In 2022, The Rockefeller University unveiled Zlamany's commissioned group portrait, Five Trailblazing Women Scientists at The Rockefeller University (2021), which she created after on-campus research into the scientists and their clothing, instruments and furniture. Zlamany was one of three artists selected in 2023 to paint portraits of prominent 19th-century Black abolitionists—in her case William and Martha Brown—for the Great Hall gallery of Mechanics Hall in Worcester, Massachusetts.

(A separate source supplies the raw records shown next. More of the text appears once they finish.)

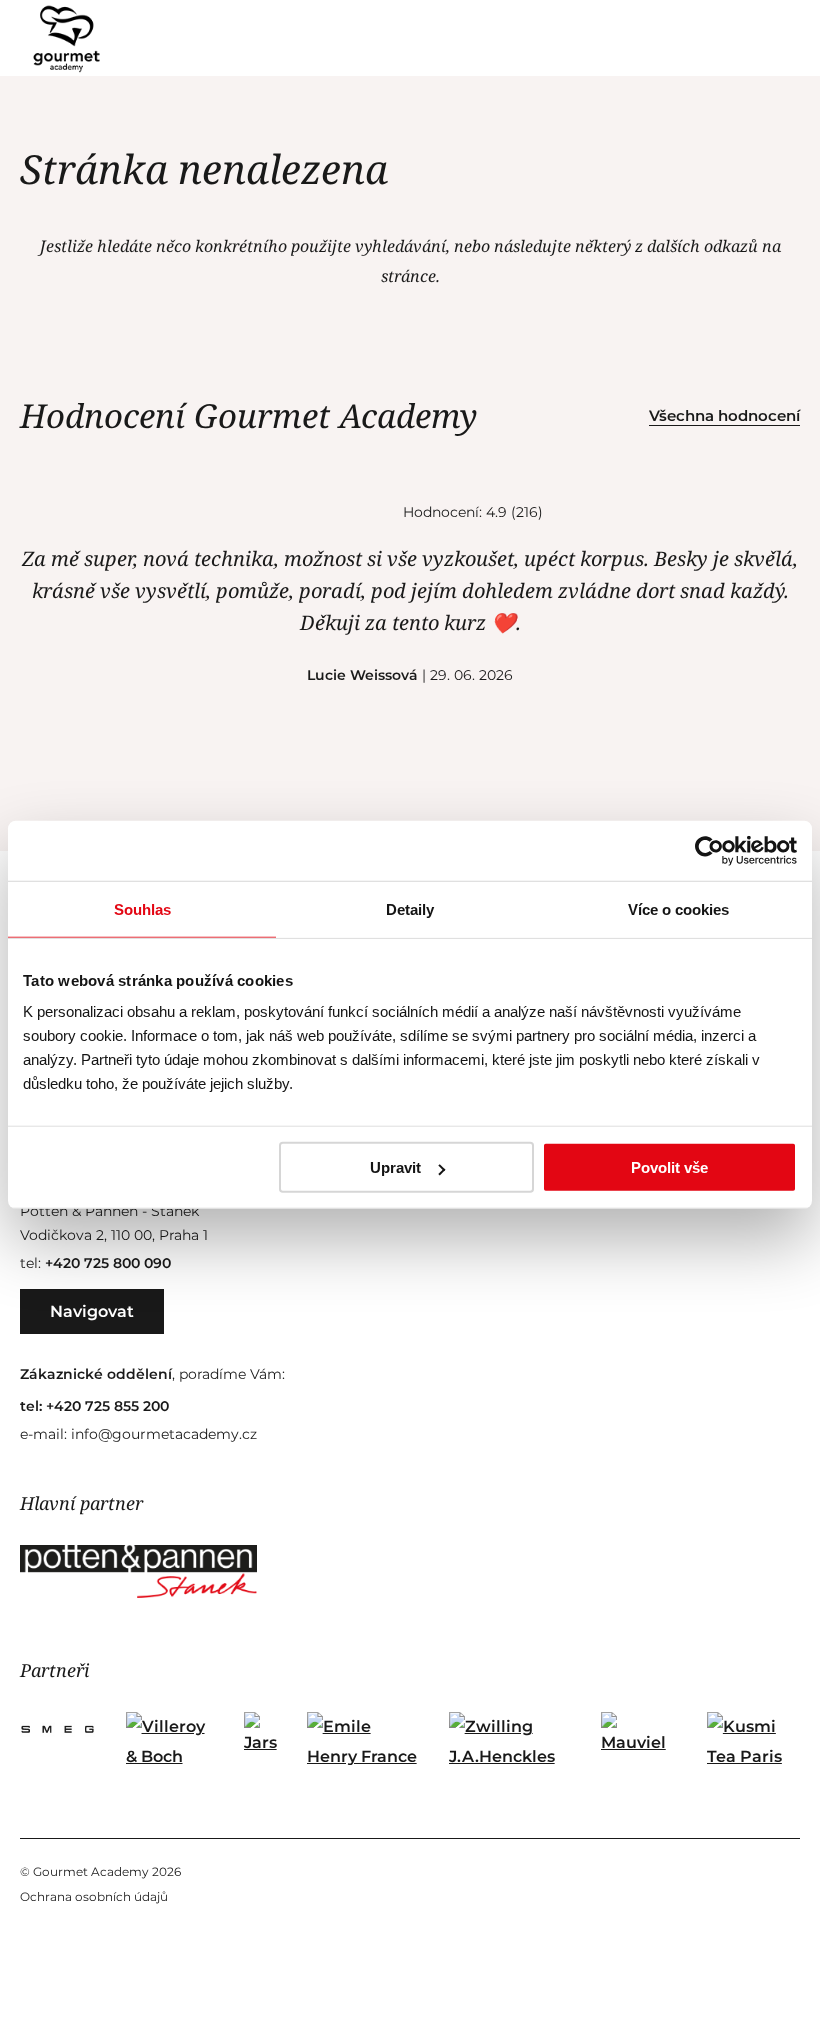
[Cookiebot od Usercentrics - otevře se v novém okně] (709, 850)
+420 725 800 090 (108, 1263)
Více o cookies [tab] (678, 908)
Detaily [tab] (410, 908)
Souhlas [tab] (142, 908)
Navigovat (92, 1311)
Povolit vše (669, 1167)
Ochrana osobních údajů (94, 1896)
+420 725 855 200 (107, 1406)
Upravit (395, 1167)
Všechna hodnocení (724, 415)
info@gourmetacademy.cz (164, 1434)
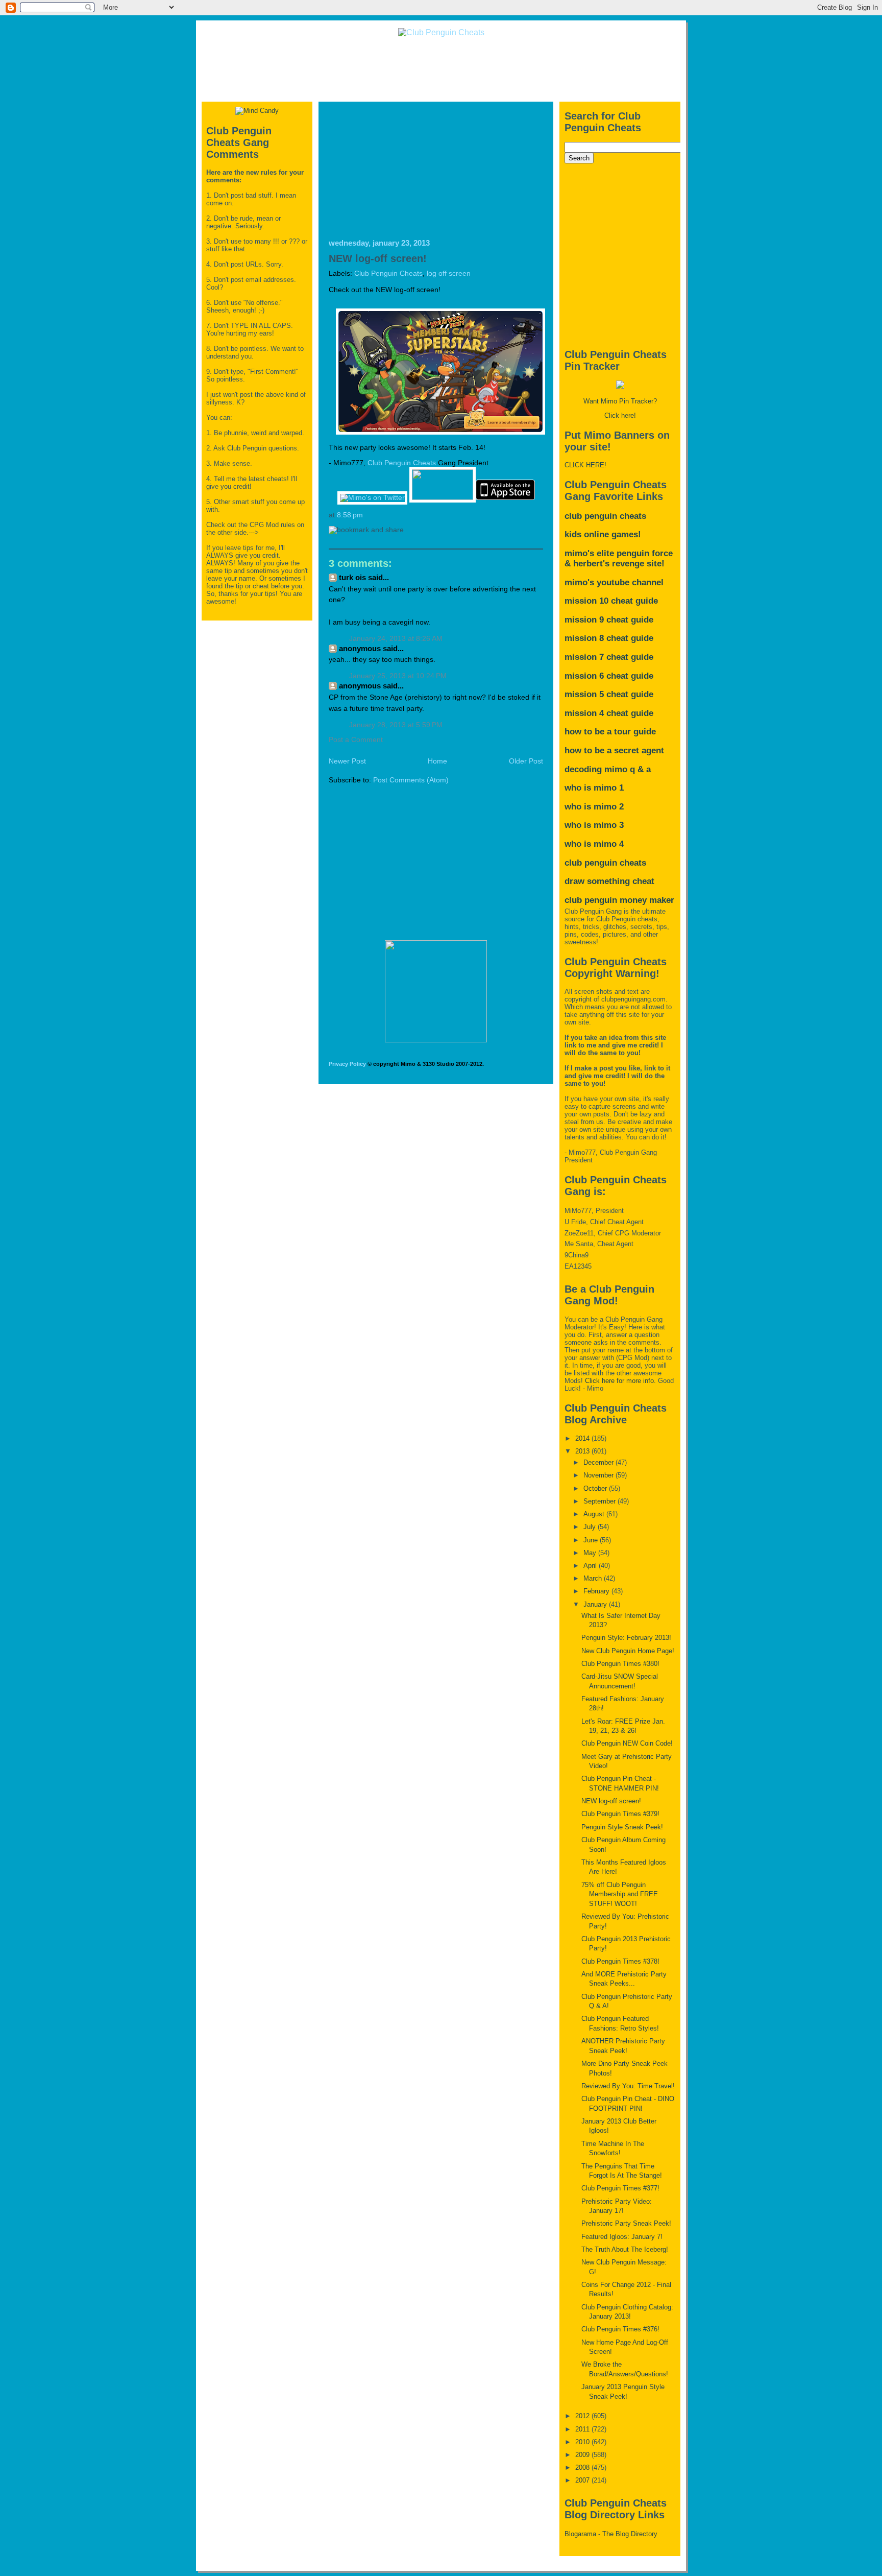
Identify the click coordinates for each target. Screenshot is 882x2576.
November (599, 1475)
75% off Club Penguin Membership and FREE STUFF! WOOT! (619, 1894)
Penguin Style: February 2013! (626, 1637)
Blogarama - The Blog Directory (611, 2534)
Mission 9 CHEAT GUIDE (609, 620)
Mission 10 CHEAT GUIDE (611, 601)
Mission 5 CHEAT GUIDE (609, 694)
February (597, 1591)
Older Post (526, 761)
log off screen (449, 273)
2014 (583, 1438)
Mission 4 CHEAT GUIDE (609, 713)
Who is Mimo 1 (594, 788)
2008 (583, 2467)
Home (437, 761)
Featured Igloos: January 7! (622, 2236)
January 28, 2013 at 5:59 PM (396, 725)
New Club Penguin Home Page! (627, 1651)
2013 (583, 1451)
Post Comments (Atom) (411, 780)
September (600, 1501)
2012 (583, 2416)
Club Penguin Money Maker (619, 900)
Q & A (640, 769)
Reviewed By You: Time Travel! (628, 2086)
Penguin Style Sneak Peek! (622, 1827)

==Collections and recognition==
Zlamany has been recognized with a Fulbright Fellowship (2011), awards from the Pollock-Krasner Foundation (2006), Peter S. Reed Foundation (2018) and New York Foundation for the Arts (1994), and artist residencies at Denali National Park, ADAH Abu Dhabi, Ucross Foundation, Yaddo, MacDowell Colony, Millay Colony for the Arts, and Triangle Arts Trust, among others.

Her work belongs to the public art collections of the Cincinnati Art Museum, Deutsche Bank, Neuberger Museum of Art, Museum Kaneko, The Rockefeller University, Virginia Museum of Fine Arts, World Bank and Yale University.